Ya…, si burung BEO mengucapkan selamat pagi kepada abangnya itu tanpa dia berada dalam kesadaran dan kesaksian tentang suasana pagi hari itu dan abangnya itu sendiri. Inikan ngelindur dan berbohong namanya.
Nah…, saat mulai shalat ketika mengucapkan “Allahu Akbar” saja kita sudah berbohong. Seperti burung BEO itulah. Belum lagi setelah itu. Misalnya, saat saya baca "Inni wajjahtu wajhia..., hanief…", kuhadapkan "wajahku kepada Wajah Dia..., lurus… dst", eee..., kita malah menghadap ke sajadah, kita malah menghadap ke arti bacaan shalat, atau malah kita sedang menghadap ke masalah-masalah lain yang muncul silih berganti dihadapan kita. Lha…, bohong dan ngelindur lagi kita kepada-Nya...!.

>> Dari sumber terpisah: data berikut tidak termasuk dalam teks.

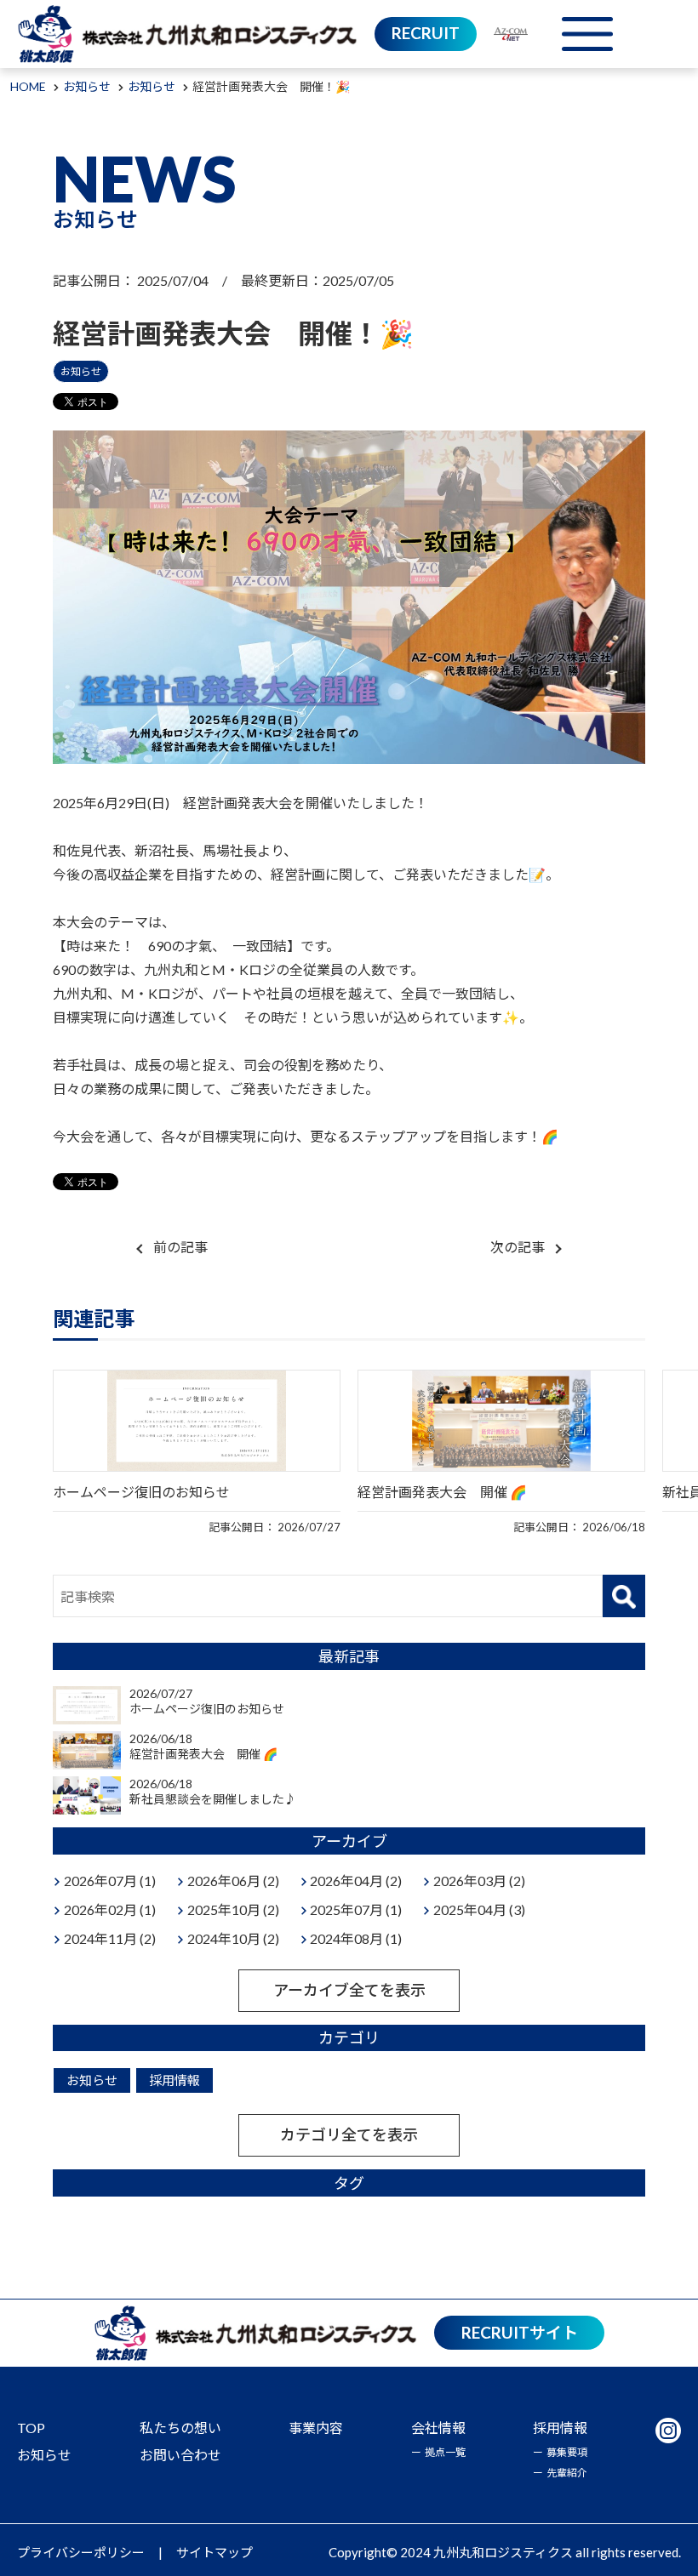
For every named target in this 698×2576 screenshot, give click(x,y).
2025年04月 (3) (479, 1909)
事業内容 (316, 2427)
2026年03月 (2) (479, 1880)
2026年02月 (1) (110, 1909)
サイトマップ (214, 2552)
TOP (31, 2427)
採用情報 (174, 2080)
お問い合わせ (180, 2455)
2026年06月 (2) (233, 1880)
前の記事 (180, 1247)
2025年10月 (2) (233, 1909)
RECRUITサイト (519, 2332)
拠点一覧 (445, 2452)
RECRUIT (426, 33)
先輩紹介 (566, 2472)
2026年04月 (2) (356, 1880)
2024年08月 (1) (356, 1938)
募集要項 (566, 2452)
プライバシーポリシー (81, 2552)
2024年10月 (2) (233, 1938)
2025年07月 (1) (356, 1909)
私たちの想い (180, 2427)
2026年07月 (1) (110, 1880)
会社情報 (438, 2427)
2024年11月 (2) (110, 1938)
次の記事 (517, 1247)
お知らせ (80, 371)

Belum lagi saat kita mengucapkan do’a: "iyyaKA... na' budu wa iyyaKA nasta'in…". Saat membacanya kan seharusnya kita langsung tunduk dan tawadhu’ TEPAT ke Wajah-Nya. Bukan kemana-mana lagi. Makanya dalam kalimat itu ada KA…, Engkau…, Mu…!. Ada “barangnya” gitu lho. Artinya sebelum kita mengucapkan do’a itu sudah sepantasnya kita bersaksi dan sadar dulu: “Ooo … ya, ke INI saya harus menyembah, dan ke INI pula saya harus minta pertolongan”.

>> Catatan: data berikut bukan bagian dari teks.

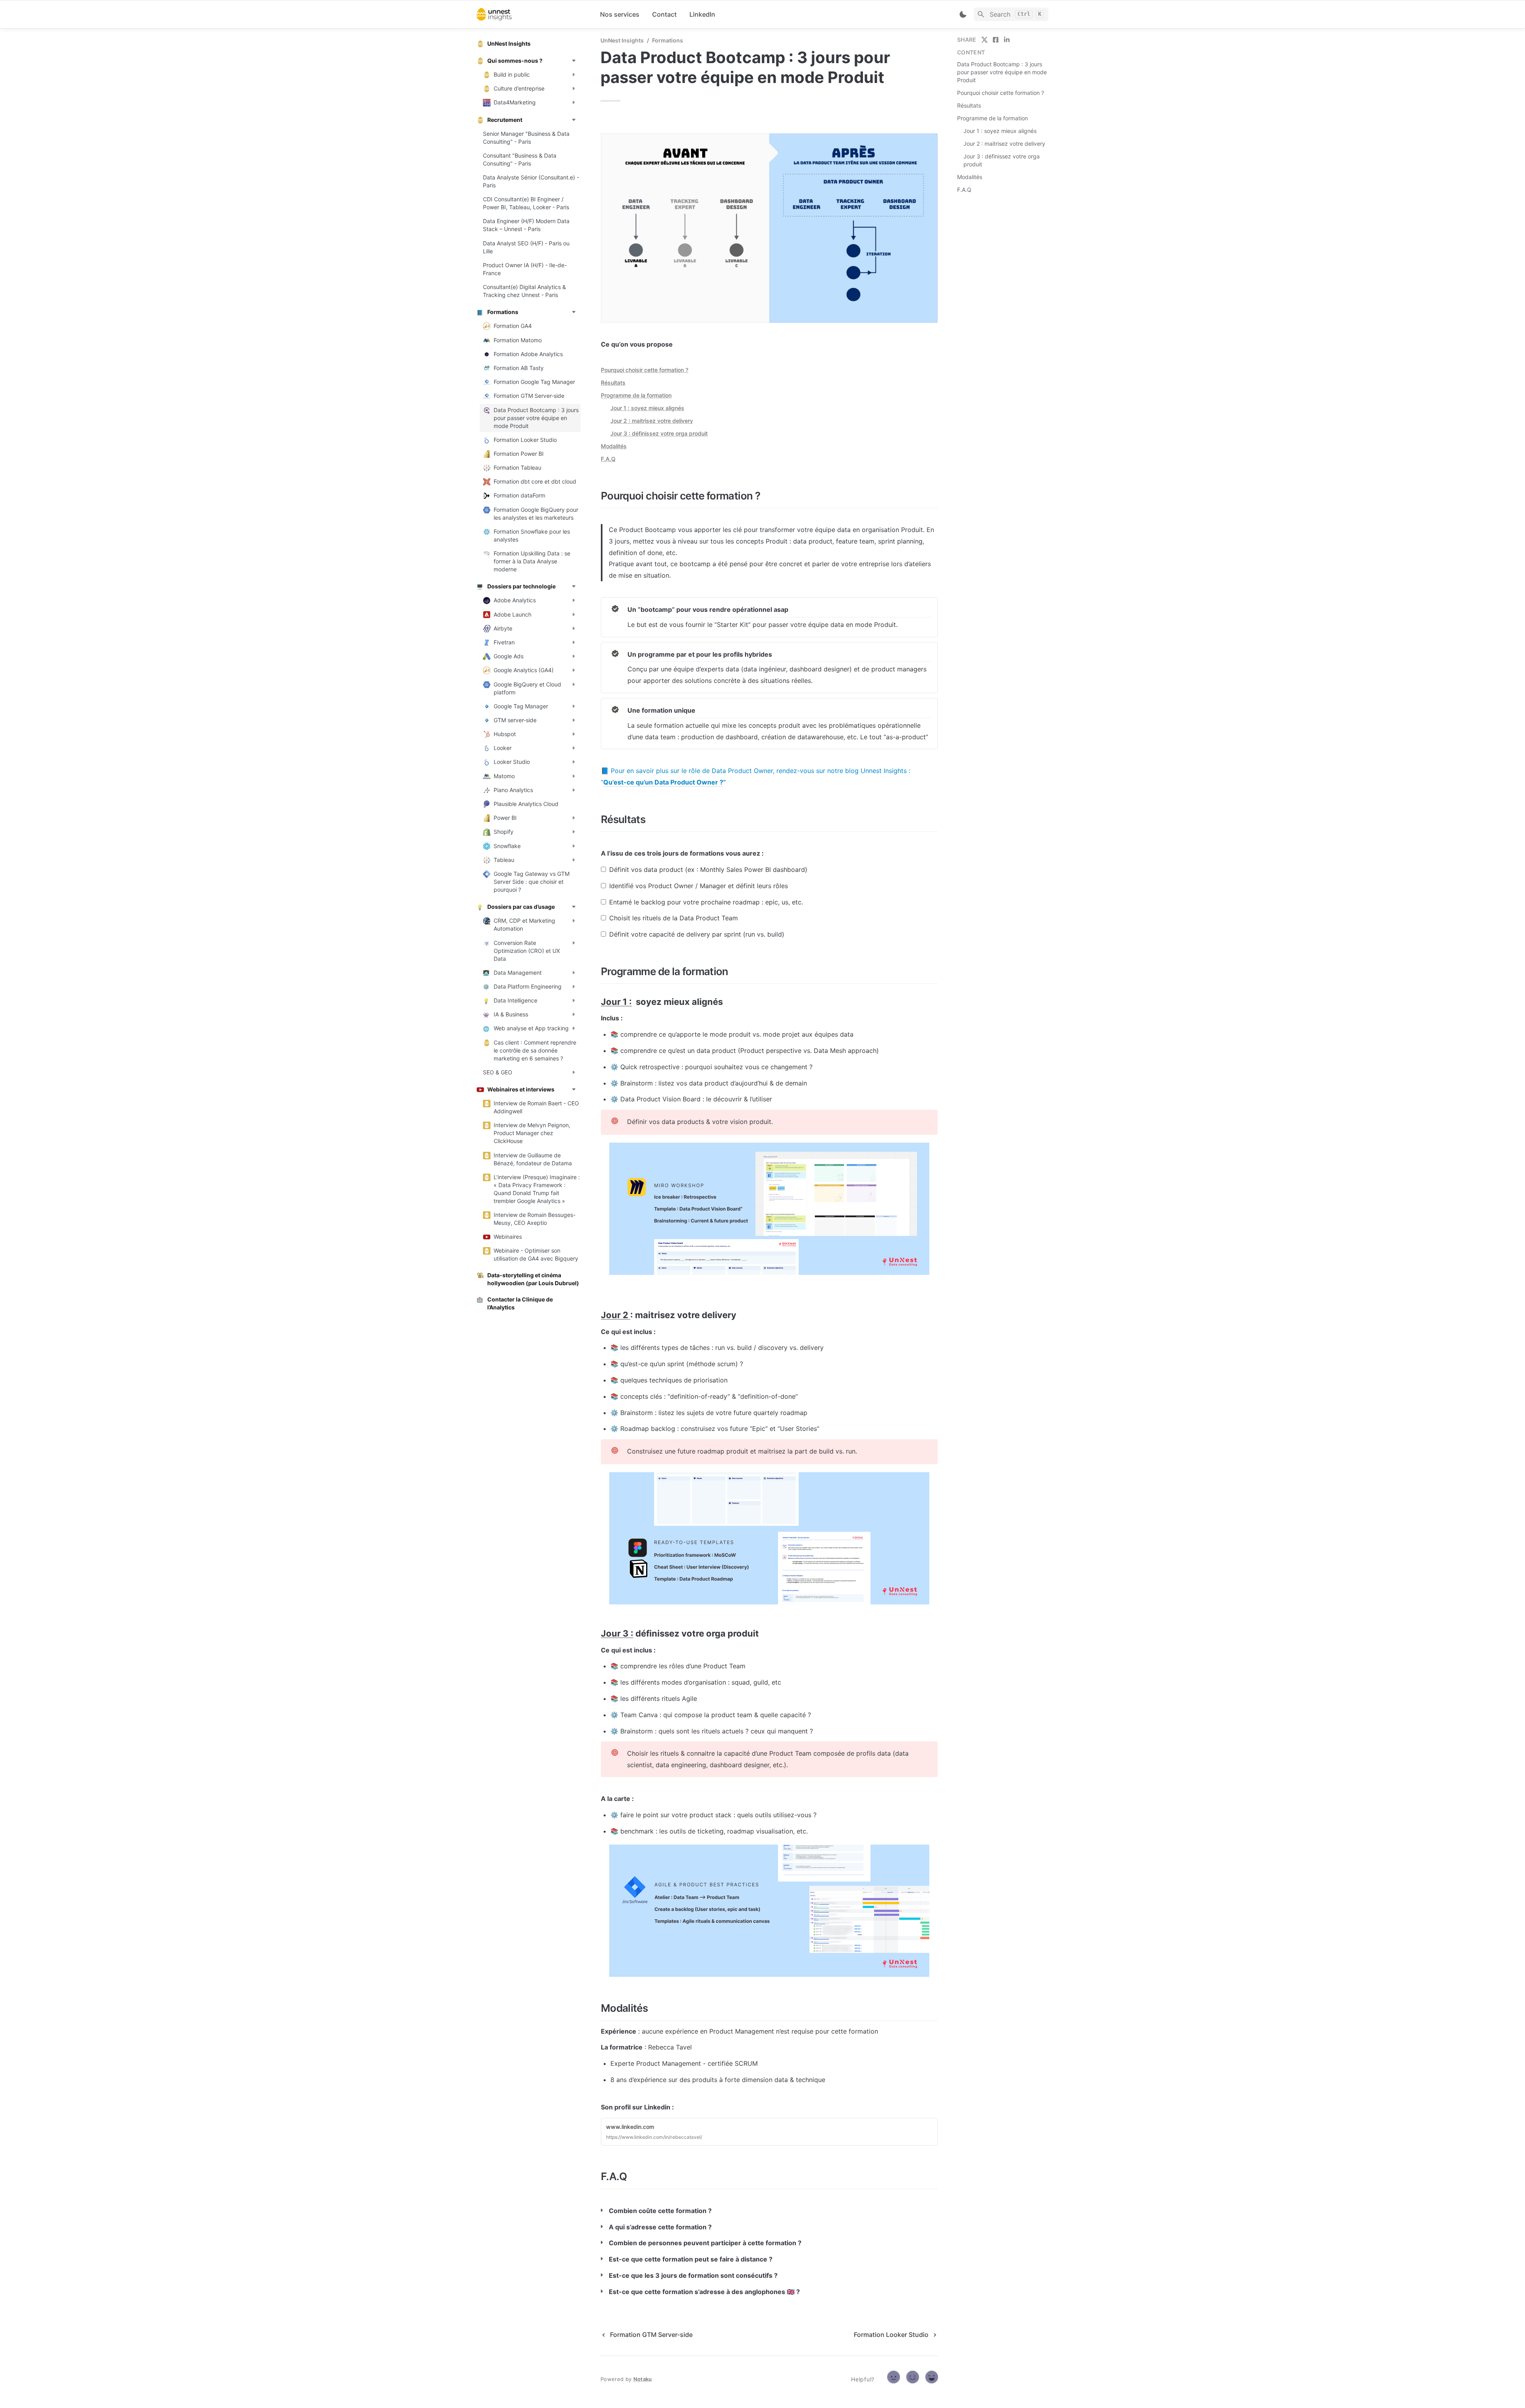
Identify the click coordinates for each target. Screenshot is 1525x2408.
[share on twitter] (984, 40)
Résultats (613, 382)
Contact (664, 14)
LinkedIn (702, 14)
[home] (532, 14)
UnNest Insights (622, 40)
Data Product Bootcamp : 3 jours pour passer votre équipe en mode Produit (1002, 72)
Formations (667, 40)
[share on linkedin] (1007, 40)
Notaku (642, 2379)
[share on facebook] (995, 40)
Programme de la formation (636, 395)
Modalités (614, 446)
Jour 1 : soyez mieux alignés (647, 408)
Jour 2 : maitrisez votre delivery (651, 420)
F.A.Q (608, 458)
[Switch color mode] (963, 14)
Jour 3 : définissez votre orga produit (659, 433)
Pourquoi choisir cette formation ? (644, 369)
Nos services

Lha…, kalau tentang Allah sendiri kita belum tahu, maka saat kita mengucapkan KA… ini, kita harus mengarahkan kesadaran dan kesaksian kita kemana…?. Makanya KA… kita selama ini, saat kita menyembah dan minta dituntun itu kadang-kadang adalah pekerjaan kita, adalah masalah-masalah kita yang sedang in, adalah atribut-atribut kemanusian lainnya, seperti patung, gambar, jabatan, harta benda, dan lain sebagainya. Pikiran kita liar, lari kemana-mana, selama shalat itu kita lakukan. Maka jadilah kita ini bohong lagi kepada Allah...!.

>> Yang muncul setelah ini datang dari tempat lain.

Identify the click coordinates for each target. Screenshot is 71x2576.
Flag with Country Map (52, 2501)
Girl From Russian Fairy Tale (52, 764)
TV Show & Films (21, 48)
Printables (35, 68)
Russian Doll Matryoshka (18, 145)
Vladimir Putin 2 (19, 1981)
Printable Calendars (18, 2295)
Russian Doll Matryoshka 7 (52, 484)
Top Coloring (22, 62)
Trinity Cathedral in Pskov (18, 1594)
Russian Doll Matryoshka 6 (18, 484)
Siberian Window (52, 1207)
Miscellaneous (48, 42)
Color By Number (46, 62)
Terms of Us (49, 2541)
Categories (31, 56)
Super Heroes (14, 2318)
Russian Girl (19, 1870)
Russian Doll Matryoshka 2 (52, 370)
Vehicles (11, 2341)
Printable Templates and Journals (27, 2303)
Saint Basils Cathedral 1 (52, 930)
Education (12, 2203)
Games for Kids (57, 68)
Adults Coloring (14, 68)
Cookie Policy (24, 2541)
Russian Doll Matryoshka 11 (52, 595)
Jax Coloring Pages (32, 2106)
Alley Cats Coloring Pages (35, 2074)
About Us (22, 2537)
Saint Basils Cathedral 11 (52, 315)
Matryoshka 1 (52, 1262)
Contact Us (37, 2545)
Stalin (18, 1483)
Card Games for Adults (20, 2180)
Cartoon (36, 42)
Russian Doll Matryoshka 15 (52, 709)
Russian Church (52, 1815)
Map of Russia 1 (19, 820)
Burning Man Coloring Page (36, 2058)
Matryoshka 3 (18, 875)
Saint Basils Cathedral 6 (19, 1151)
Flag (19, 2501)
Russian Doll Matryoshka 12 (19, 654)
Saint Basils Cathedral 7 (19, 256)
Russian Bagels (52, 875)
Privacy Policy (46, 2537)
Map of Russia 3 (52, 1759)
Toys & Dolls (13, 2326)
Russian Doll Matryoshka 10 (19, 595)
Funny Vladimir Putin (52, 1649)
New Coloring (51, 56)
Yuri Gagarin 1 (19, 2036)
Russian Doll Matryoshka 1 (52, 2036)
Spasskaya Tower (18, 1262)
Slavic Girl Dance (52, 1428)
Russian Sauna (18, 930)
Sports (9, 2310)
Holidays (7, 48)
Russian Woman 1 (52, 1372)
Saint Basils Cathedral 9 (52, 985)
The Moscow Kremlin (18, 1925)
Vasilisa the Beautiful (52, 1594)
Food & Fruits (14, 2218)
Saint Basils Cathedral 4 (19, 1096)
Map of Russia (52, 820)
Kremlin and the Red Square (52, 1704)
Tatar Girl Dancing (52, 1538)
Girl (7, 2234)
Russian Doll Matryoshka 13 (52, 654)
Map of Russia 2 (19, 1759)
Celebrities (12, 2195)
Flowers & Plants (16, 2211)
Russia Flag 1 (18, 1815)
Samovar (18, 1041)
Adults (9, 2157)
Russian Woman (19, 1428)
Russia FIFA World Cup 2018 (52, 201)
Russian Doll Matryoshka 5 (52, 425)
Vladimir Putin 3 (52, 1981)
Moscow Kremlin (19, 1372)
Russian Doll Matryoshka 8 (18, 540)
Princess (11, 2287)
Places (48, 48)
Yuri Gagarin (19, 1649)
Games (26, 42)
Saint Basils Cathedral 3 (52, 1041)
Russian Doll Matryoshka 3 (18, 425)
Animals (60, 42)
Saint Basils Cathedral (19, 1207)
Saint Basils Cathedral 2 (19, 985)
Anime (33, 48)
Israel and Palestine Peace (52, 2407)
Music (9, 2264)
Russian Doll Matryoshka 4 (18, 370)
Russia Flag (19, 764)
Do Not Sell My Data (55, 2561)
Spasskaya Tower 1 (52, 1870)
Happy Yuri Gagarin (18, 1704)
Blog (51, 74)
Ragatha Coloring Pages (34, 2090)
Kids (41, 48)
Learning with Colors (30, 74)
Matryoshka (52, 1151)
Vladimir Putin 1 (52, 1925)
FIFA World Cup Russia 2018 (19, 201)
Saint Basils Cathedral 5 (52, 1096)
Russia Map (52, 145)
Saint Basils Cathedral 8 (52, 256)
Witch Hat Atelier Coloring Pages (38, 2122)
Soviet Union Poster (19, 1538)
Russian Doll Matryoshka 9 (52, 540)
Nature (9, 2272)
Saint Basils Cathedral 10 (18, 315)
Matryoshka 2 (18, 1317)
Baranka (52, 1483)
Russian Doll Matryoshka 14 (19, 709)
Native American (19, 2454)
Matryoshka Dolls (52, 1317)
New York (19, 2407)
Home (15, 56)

Begitu juga…, saat kita mengucapkan "subhanallah, subhanarabiyal a’la, subhanarabbiyal adhim, dsb". Kita ini kan seharusnya benar-benar telah dan sedang MENYAKSIKAN KEMAHASUCIAN ALLAH, KETINGGIAN ALLAH dulu, lalu barulah setelah itu kita teguhkan kesaksian kita itu dengan ungkapan tasbih diatas dan dengan sikap PENYEMBAHAN pula (rukuk dan sujud). Lha wong kita saat itu belum menyaksikan kemahasucian Allah dan ketinggian Allah, lalu tiba-tiba saja kita bertasbih...!. Lalu menyembah dan memuja siapa kita saat itu…?. Lhaaaa..., kan berbohong dan ngelindur seperti burung BEO lagi kita saat itu namanya. Ya nggak, ya nggak…?. Makanya Allah menegor perilaku kita itu dalam ayat berikut:
“Dan di antara manusia ada orang-orang yang menyembah tandingan-tandingan selain Allah; mereka mencintainya sebagaimana mereka mencintai Allah… (Al Baqarah 165)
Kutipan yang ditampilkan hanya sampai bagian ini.